Ideally dark and set in the last 100 years up till today.
you dont only read about male characters do you /lit?
>>7810301
Sylvia Plath, the Bell Jar.
Now get out.
>>7810301
>i wish that slut would take her selfie and move the fuck out of the way so I can grab that monograph on beethoven and maybe the one on chuck berry
>>7810309
Is this supposed to be an implication of sexism when you are the one here who wants to read about women that are broken?
>>7810316
someone else is taking the photo for her though so it's not exactly a selfie anonfuck
>>7810319
tell me the last book you read centered on a female character anon. I will take your lack of answer as you havnt read one.
>>7810301
Madame Bovary.
Anything written by Gillian Flynn really
>>7810409
Tribune of the Plebs
Elfriede Jelinek bibliography
>>7810301
Lolita
The Awakening
The Scarlet Letter
>>7810332
Not that anon, but Atlas Shrugged.
>>7810301
I'm going to be pleb as fuck here and say the Millennium trilogy.
story of my life by jay mcinerney
bastard out of carolina
she's come undone
Snow Country is a good Japanese novel about women with no future
>>7813679
you're a pleb even when you don't try
>>7810354
More like Anna Karenina, but they were not written in the last 100 years.

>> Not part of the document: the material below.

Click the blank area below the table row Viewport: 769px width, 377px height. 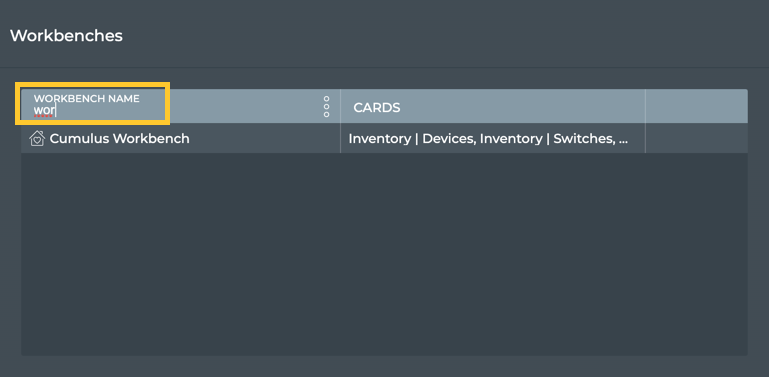pos(384,254)
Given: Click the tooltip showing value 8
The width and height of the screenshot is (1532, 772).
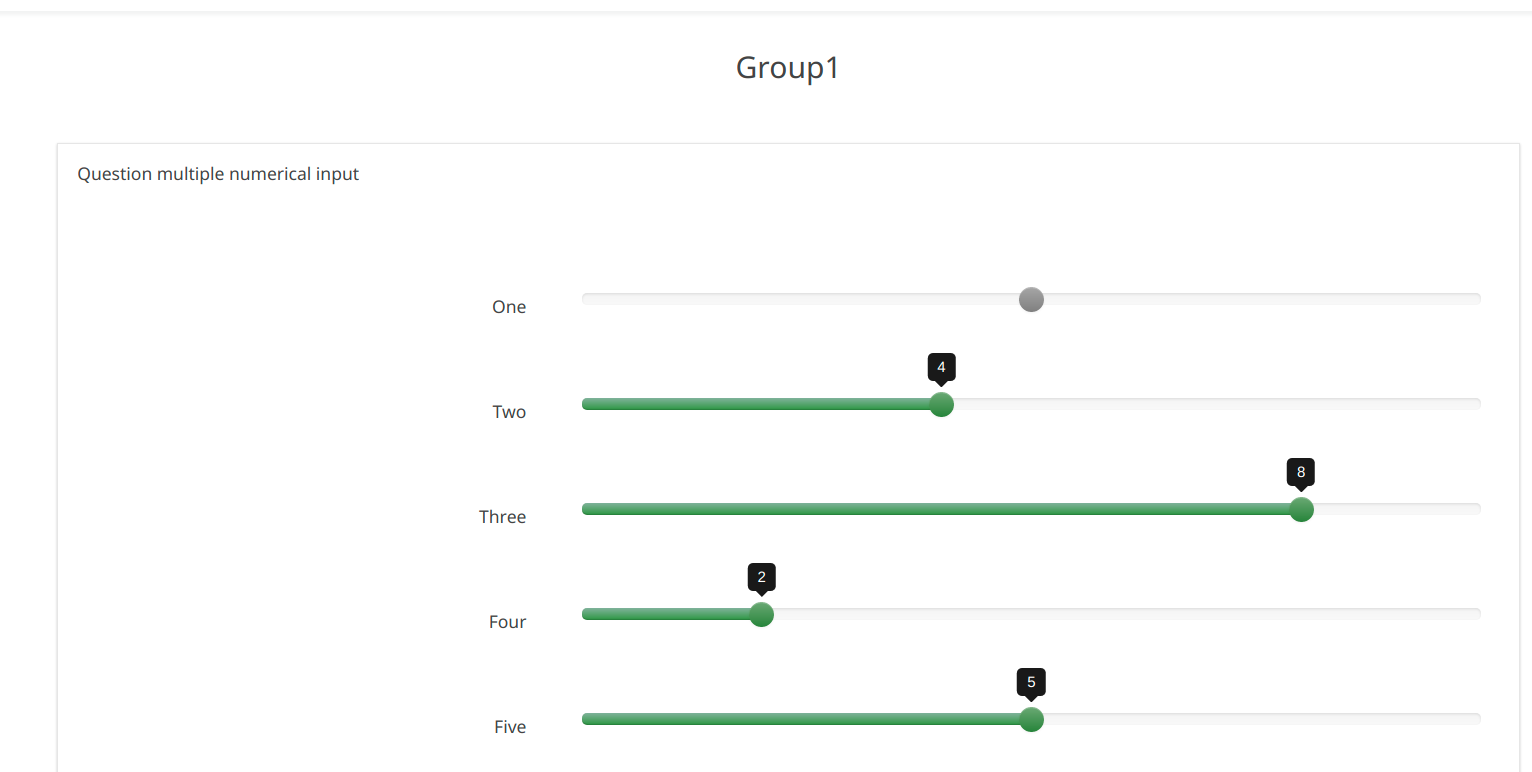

Letter from an unknown woman - Stefan Zweig
Bump for interest
>>7810301
The Legend of Miss Sasagawara, Yamamoto
The Yellow Wallpaper, Gilman
Both fairly short short stories. I particularly enjoyed the piece by Gilman
>>7815061
Are you memeing me? How does a book about a seal have deep feminine characters?
>>7810301
Play it as it Lays, by Joan Didion
It would make even the most bitter robot empathize with a woman and problems that are uniquely female.
Some of the women in B.E.E.'s novels are pretty much ruined and sometimes quite human.
>>7815244
Yeah, well, it's a postmodernist novel and it's not strictly about the superficial seal character if you think about it. The seal is a symbol for the arbitrariness of modern aggression -- how man, despite not needing to "conquer nature" anymore, still feels obliged to ravish it, because it is his nature to be vain. There are a few woman characters in the book (some of the are seal hunters, some peace fighters and one female seal) and, let me just say that, towards the end, by virtue of contrast and comparison some touching and impressive relationships between men, women and nature are pointed out rather stylisically successfully.
>>7813713
>she's come undone
this one is so fucking funny to me because it literally has a scene where a fat woman meets a beached whale
still pretty good though. 'sgot a nice 'cultural snapshot' feel to it.